[Dataset entries]
⁂

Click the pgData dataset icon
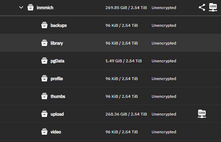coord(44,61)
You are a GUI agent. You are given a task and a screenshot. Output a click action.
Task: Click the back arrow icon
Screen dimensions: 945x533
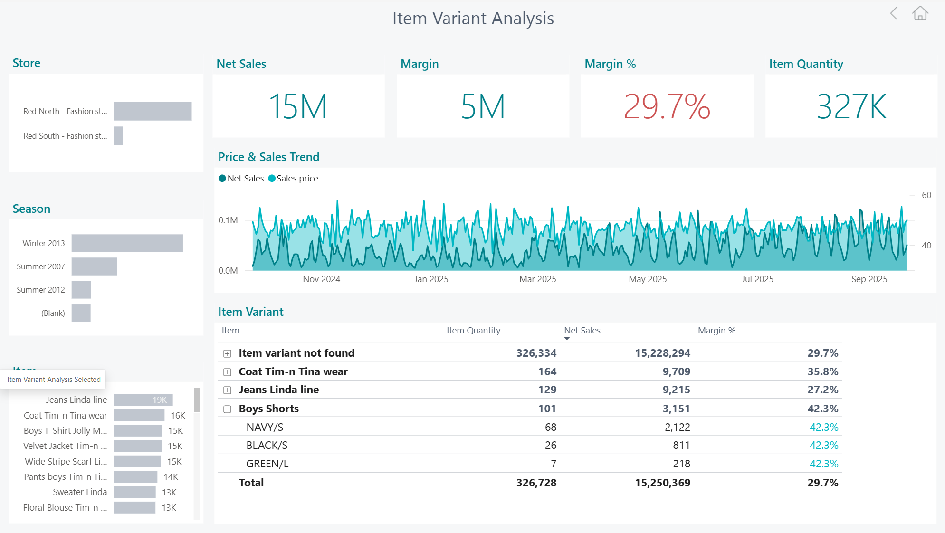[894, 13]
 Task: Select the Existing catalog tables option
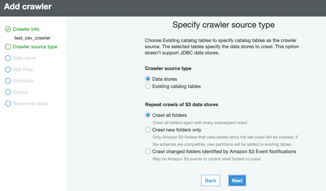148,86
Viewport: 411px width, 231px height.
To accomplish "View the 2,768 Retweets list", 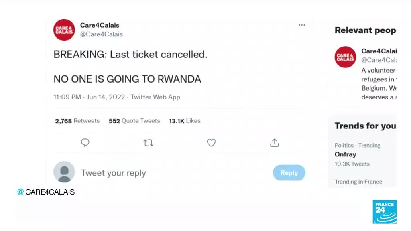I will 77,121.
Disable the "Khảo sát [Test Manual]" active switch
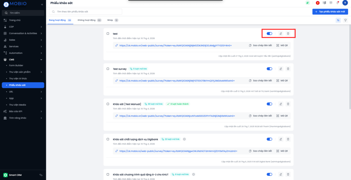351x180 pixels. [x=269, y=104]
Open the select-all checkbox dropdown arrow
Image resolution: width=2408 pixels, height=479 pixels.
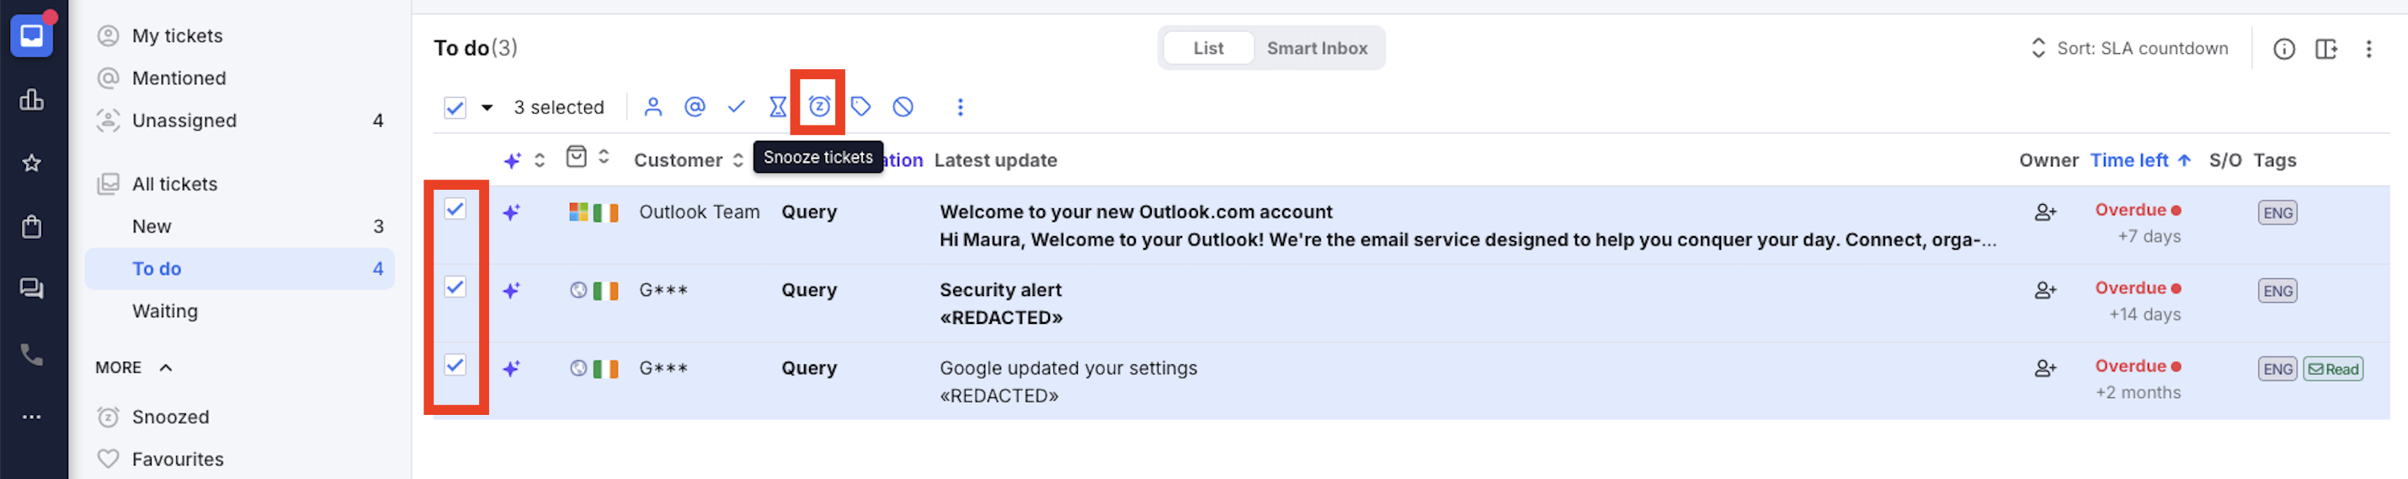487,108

⁂

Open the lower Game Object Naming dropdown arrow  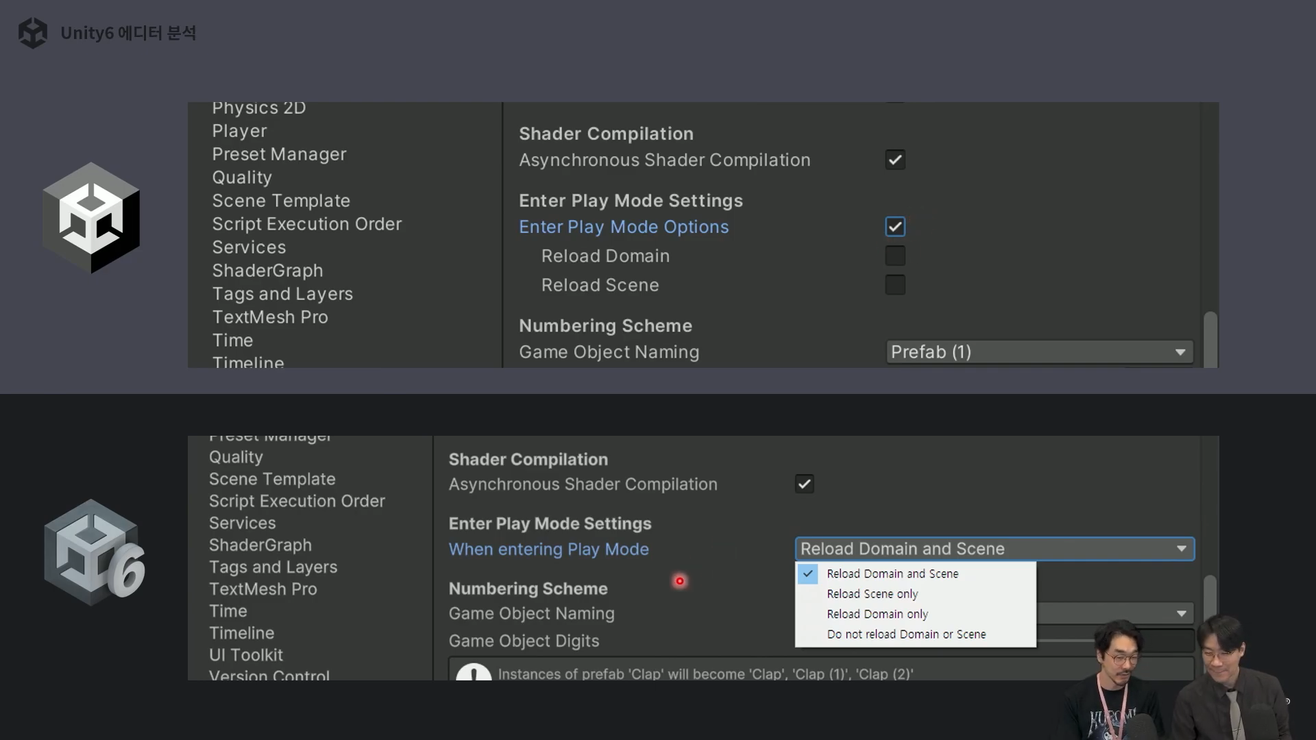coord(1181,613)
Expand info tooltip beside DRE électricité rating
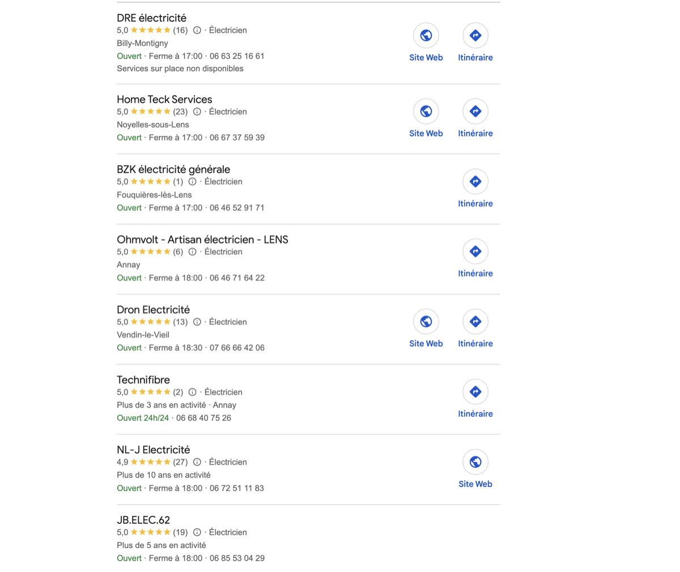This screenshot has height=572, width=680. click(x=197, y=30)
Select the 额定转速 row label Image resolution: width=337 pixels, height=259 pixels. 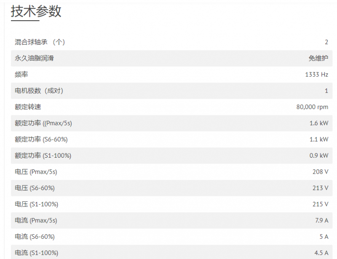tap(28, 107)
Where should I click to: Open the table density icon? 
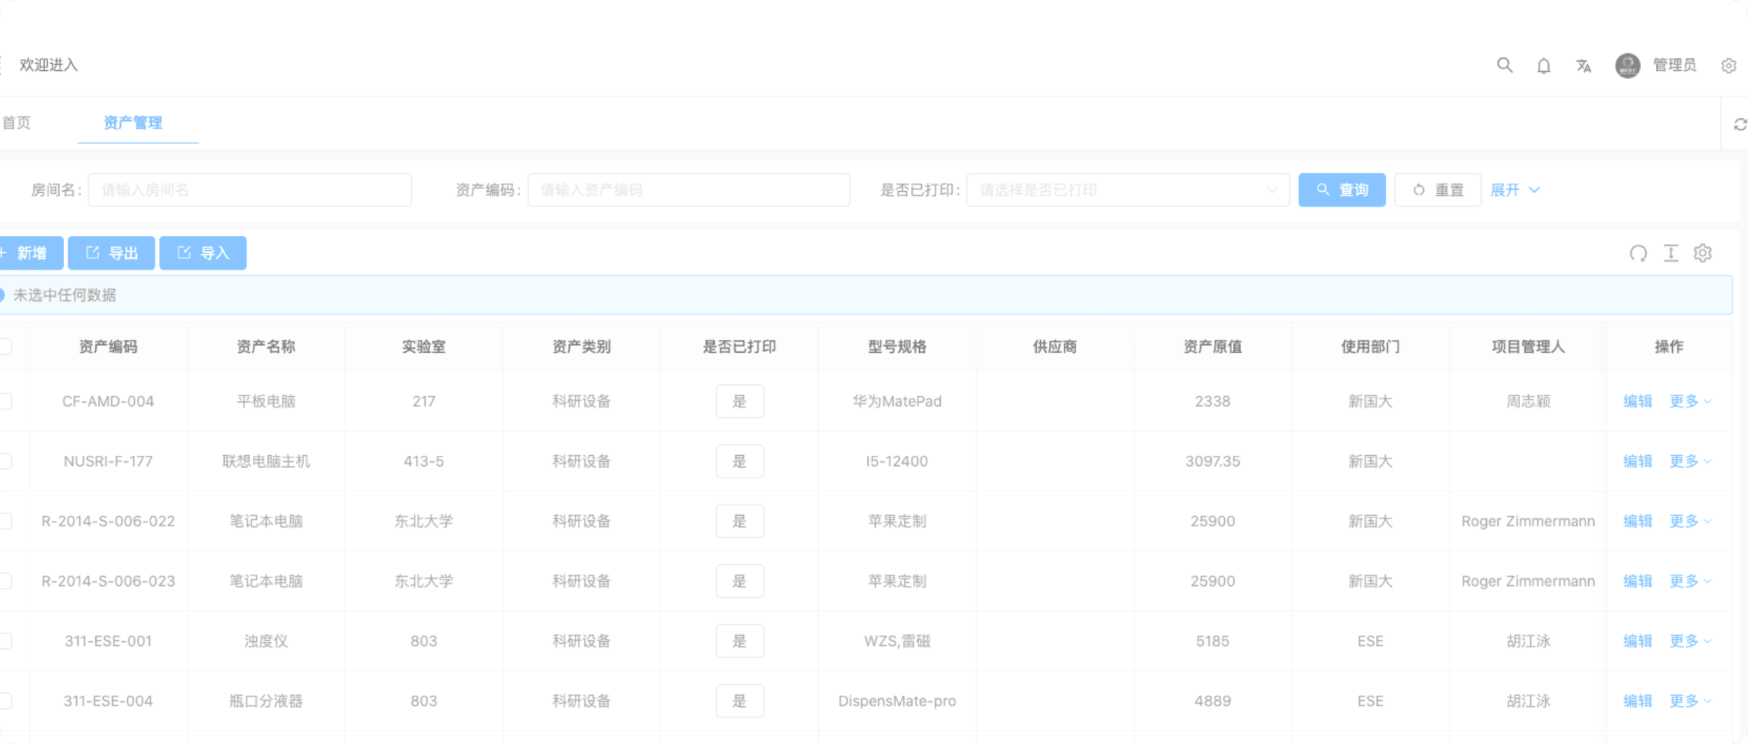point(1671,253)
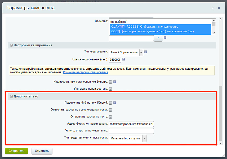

⁂

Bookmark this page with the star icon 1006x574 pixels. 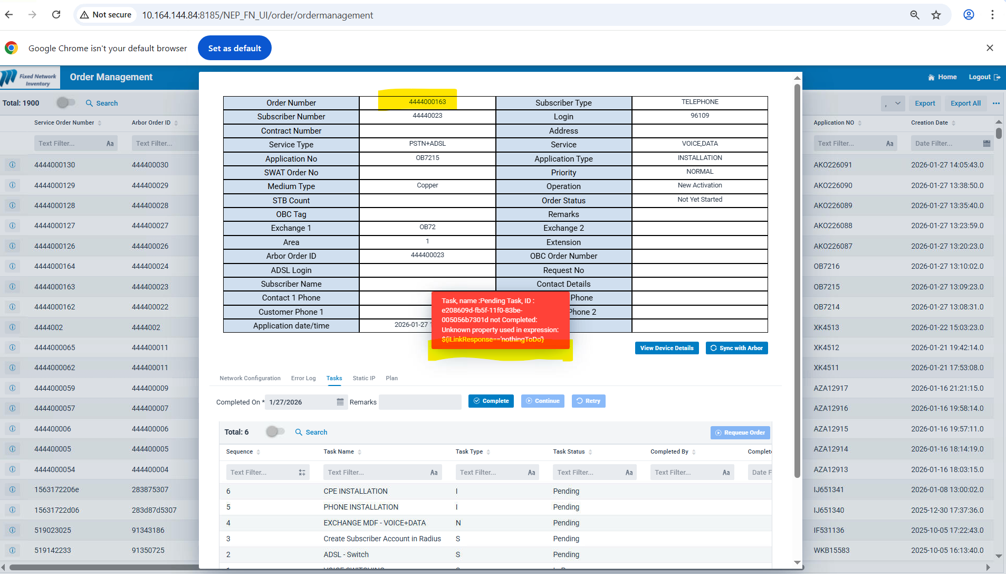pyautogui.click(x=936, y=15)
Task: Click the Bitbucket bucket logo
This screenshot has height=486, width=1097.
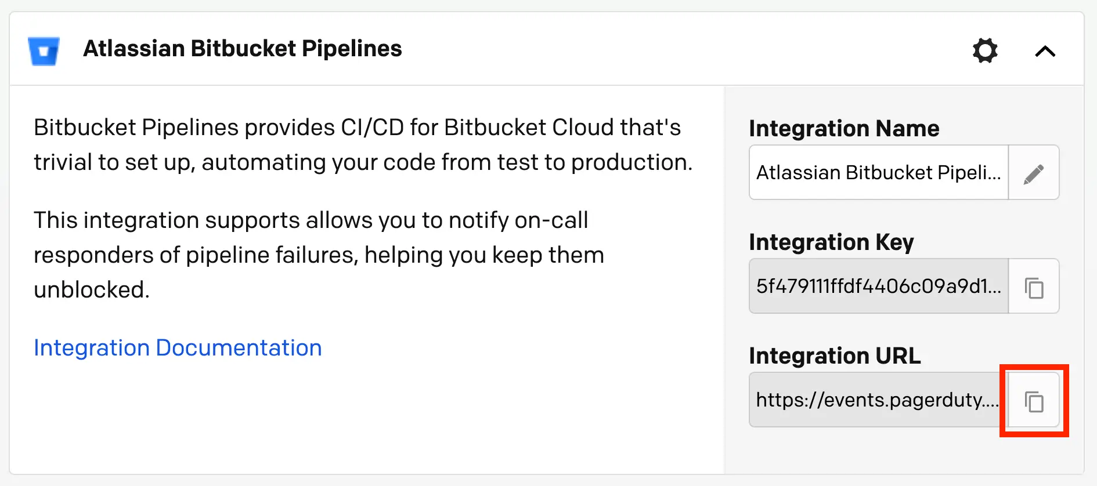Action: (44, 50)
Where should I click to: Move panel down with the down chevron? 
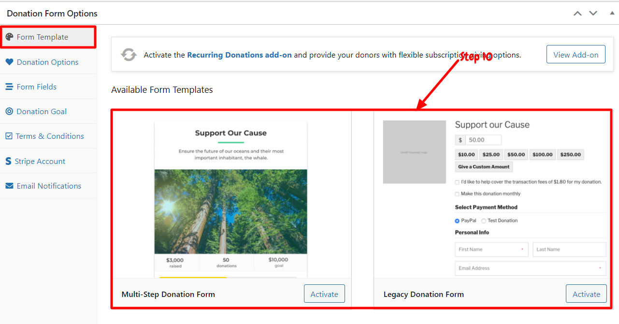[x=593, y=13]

⁂

• WHAT TO DO
Copy the records above word for word, beginning at the line containing "Task: Click the Bitbucket bucket logo" and ending after the line containing "[x=593, y=13]". Omit the pictures.

• SOLUTION TO THIS TASK
Task: Click the Bitbucket bucket logo
This screenshot has height=486, width=1097.
Action: (44, 50)
Where should I click to: Move panel down with the down chevron? 
[x=593, y=13]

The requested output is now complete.